ACTIVITY:
In the entries below, find the lines that contain the word "agent" and copy them.

DATASET RECORDS section start

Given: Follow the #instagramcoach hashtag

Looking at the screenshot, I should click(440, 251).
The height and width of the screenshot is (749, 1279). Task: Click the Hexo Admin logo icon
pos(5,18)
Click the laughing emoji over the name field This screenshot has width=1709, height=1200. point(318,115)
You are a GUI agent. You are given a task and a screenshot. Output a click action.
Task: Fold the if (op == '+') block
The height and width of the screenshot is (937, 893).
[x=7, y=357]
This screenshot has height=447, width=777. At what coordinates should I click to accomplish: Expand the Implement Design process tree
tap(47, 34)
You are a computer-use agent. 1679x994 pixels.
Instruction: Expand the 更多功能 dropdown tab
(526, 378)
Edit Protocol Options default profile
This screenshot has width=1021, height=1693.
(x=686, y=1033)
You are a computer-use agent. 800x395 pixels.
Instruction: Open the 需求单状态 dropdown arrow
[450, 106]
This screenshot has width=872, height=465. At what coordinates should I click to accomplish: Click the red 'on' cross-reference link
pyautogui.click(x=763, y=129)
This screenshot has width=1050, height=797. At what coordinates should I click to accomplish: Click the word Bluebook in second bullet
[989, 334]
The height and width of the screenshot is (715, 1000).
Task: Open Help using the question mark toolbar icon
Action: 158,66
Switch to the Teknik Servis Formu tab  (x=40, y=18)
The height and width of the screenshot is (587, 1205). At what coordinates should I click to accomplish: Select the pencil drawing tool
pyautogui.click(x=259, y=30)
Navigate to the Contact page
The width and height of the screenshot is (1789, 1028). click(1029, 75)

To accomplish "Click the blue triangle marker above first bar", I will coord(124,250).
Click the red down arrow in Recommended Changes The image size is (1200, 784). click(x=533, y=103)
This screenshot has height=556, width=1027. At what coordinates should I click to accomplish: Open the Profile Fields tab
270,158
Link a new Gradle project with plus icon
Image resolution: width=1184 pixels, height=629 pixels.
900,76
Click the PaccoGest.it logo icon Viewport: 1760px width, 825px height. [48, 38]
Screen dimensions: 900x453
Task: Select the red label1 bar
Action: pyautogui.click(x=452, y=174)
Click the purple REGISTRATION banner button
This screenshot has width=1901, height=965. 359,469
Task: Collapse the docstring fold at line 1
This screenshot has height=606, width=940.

DATASET RECORDS section end

RESULT BELOW:
You are a GUI agent. You are given a task and a screenshot. Output a click action.
You are a computer-use agent. 1679x994 pixels.
You are a computer-use agent. 800x395 pixels.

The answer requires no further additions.